夏合宿で10kmの上りのタイムトライアルがあって、めちゃくちゃキツかったです。ある程度はそこで山上りの候補が絞られますね。
法政大も合宿で1000m×10本の上りインターバル走がありました。
僕は5区を自分から志望しました。チームの流れを変えたいって思って。今考えると気力だけで上っていましたね(笑)もうちょっと頭を使って、走りの原理を理解して山を走っていればよかったと思います。
山上りはパワー系でガツガツいく選手が活躍すると言われてきましたが、神野はそういう選手ではなかったですね。
山は「メンタル」が影響する部分も大きいですよね。
最後の質問です。沿道でどういう声をかけられると、選手は嬉しいですか ?
『大学を代表して走っている』ということが実感できたので、大学名で呼んでもらえたのが嬉しかったです。『タスキの重み』を感じましたね。
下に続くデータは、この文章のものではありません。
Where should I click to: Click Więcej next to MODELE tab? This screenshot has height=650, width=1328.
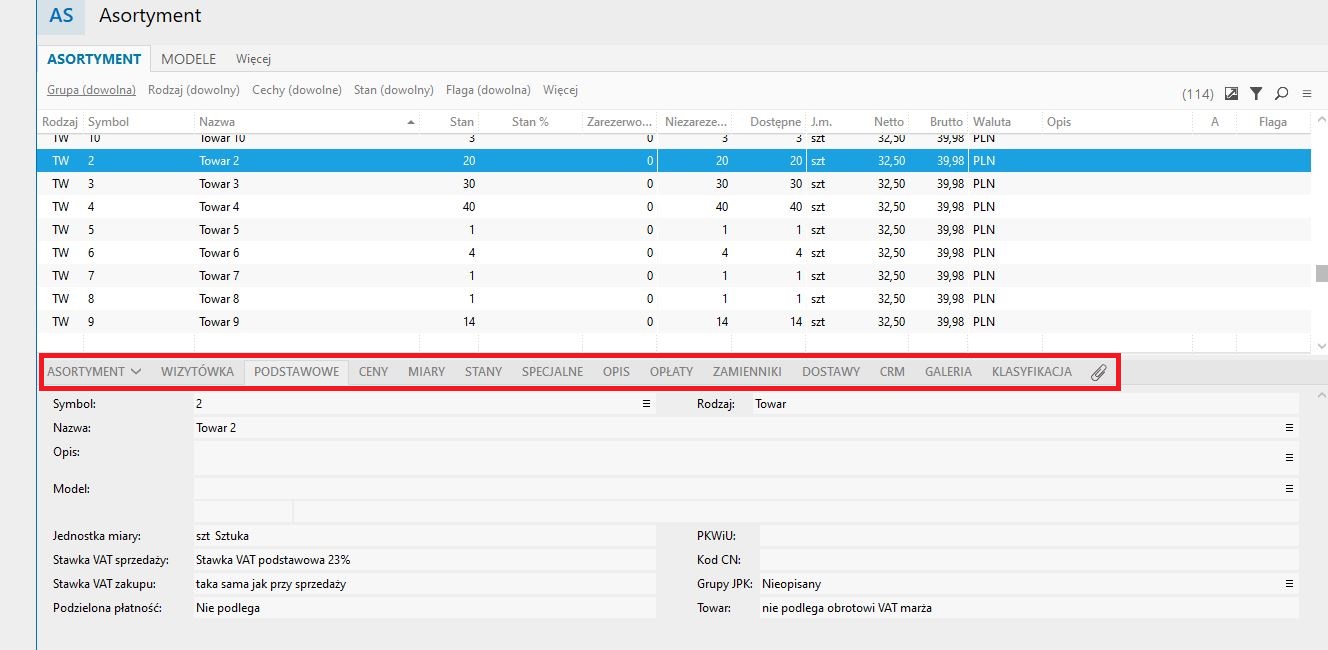(253, 59)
僕は大学名だけでなくて、名前を呼んでもらえたら嬉しいと思います。選手の名前は調べたらわかるので、ぜひ沿道の方は名前を呼んであげて欲しいです。選手も意外と聞こえているんです。
確かに、速いペースで走っていても聞こえるよね。エントリーも当日変更があって、補欠から上がった人が出ることもあるから正しい名前(エントリー変更された選手の名前)で、呼んでもらえるといいよね。
私も選手の名前で呼んでいました。青学の旗を持っている集団が各区間にいるので、そこで応援すると目立ちやすいと思います。どの区間も探せば各大学そういうところがあるので(チーム関係者でなくても)そこがオススメの応援ポイントです。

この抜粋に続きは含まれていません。